We maintain a substantial level of cash and liquid short-term investments which
are used to meet anticipated payment obligations. Our consolidated cash and
investment portfolio increased $242.0 million, or 20% , during the first six
months of 2003 and totaled $1.4 billion as of June 30, 2003, of which $413.2
million was cash and short-term investments. The increase in investments
resulted from the positive operating cash flows and part of the proceeds from
the 1.3% convertible notes discussed below.

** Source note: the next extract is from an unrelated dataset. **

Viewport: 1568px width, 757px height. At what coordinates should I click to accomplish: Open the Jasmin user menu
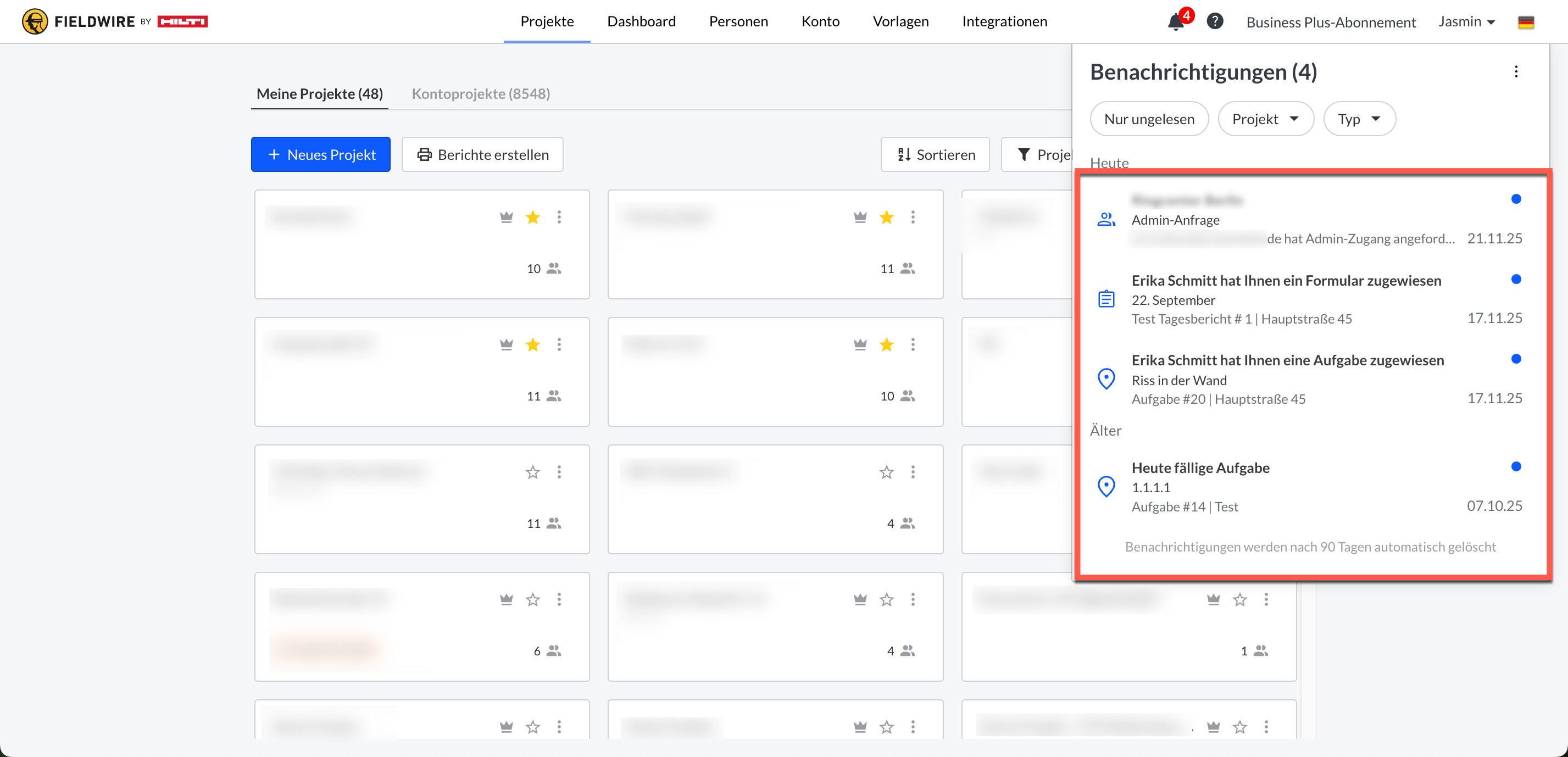click(x=1466, y=22)
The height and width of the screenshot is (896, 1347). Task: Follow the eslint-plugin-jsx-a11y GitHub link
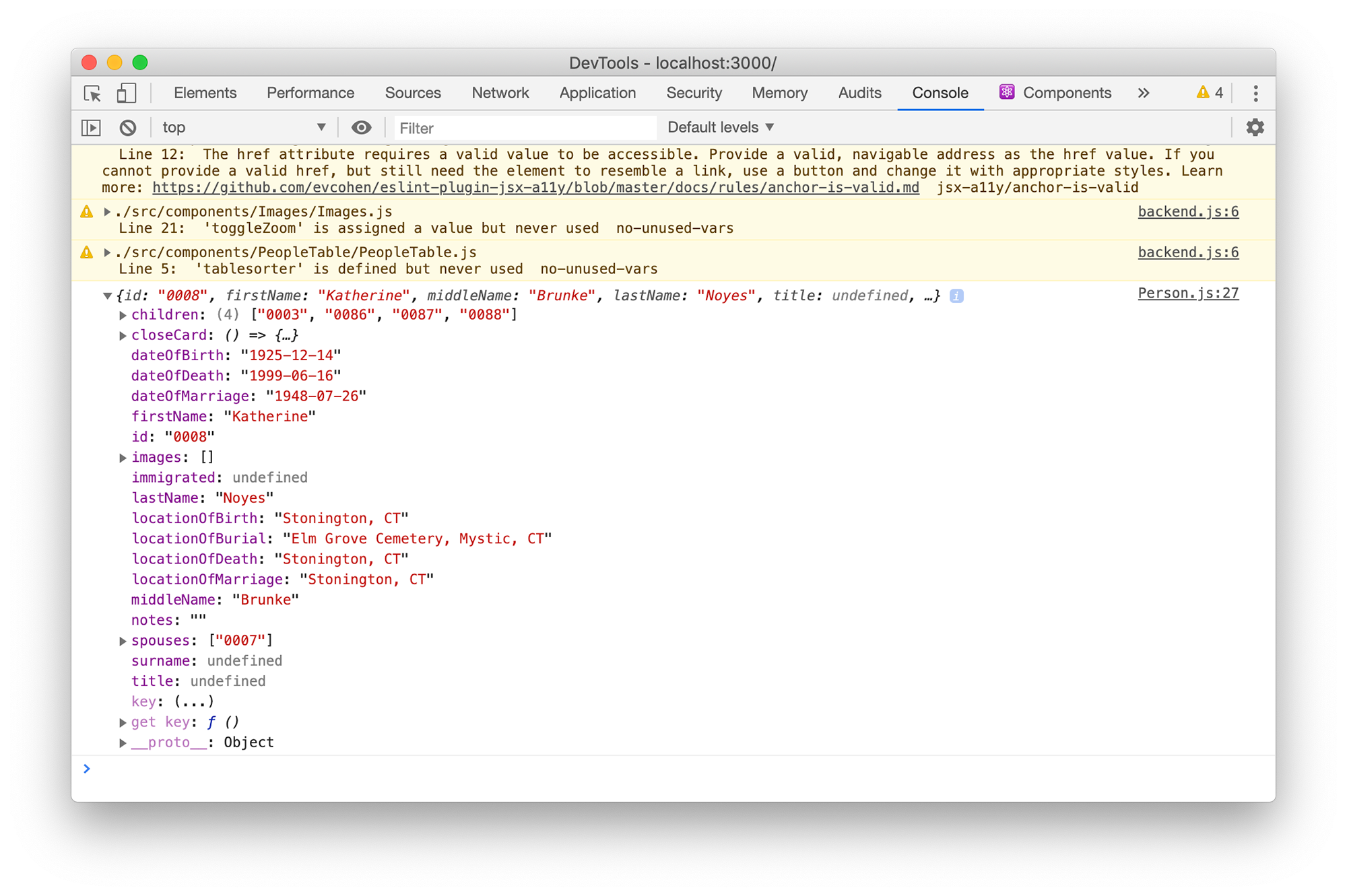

In a public offering on March 25, 2003, we sold an aggregate $125.0 million
principal amount of 1.3% convertible motes due in 2023. Each one thousand
principal amount of notes is convertible into 29.4377 shares of our common
stock, which represents an initial conversion price of $33.97 per share. The
initial conversion price is subject to change under certain conditions. Interest
is to be paid by us on April 1 and October 1 each year, commencing October 1,
2003. Holders may surrender notes for conversion into shares of our common stock
if, as of the last day of the preceding calendar quarter, the closing sale price
of our common stock for at least 20 consecutive trading days during the period
of 30 consecutive trading days ending on the last trading day of that quarter is
more than 130% ($44.16 per share) of the conversion price per share of our
common stock. We can redeem the notes for cash at any time on or after April 4,
2009. Holders of the notes may require us to repurchase the notes on April 1,
2009, 2014 and 2019 at a price equal to the principal amount of the notes plus
accrued and unpaid interest. If the holders require us to repurchase these
notes, we may choose to pay the purchase price in cash, in shares of our common
stock, or in a combination thereof. We paid $3.2 million in underwriting
discounts and expenses in connection with this offering, which is being
amortized from the issue date until April 1, 2009. We used $66.0 million of the
proceeds from this offering to pay down existing indebtedness under our bank
facility, while the remainder is available to assist in financing future
acquisitions and strategic investments and for general corporate purposes.



                                       26



Reinsurance recoverables increased during the first six months of 2003 due to
the increase in reinsurance recoverables on incurred but not reported losses. A
significant portion of this increase comes from the diversified financial
products line of business, new in 2002, which is more heavily reinsured than our
other lines of business. The increase in gross losses on certain assumed
contracts in the discontinued line of business also contributed to the increase.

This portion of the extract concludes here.